### The problem:
Output exactly the lines from the one containing "Screen dimensions: 1512x792" to the last line of the material, inclusive, and nothing more.

### Input data:
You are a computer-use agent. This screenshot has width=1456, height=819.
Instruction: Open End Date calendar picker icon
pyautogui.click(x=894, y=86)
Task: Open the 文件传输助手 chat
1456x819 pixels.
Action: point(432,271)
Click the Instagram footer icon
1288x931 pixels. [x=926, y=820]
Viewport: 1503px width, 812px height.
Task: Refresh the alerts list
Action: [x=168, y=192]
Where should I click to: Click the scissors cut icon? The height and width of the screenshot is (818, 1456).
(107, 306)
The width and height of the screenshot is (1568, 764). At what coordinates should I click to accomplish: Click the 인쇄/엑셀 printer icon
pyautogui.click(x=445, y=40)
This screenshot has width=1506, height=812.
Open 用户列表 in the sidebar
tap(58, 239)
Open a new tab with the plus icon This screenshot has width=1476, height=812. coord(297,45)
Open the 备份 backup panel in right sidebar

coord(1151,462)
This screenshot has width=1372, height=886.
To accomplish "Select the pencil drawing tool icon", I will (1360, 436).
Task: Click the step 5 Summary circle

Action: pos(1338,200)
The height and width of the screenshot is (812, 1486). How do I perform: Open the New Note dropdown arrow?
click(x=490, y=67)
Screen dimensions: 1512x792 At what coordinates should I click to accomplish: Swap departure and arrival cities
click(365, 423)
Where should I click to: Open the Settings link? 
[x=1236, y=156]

### Task output:
Screen dimensions: 1512x792 At what coordinates should I click to accomplish: Swap departure and arrival cities
click(365, 423)
Where should I click to: Open the Settings link? 
[x=1236, y=156]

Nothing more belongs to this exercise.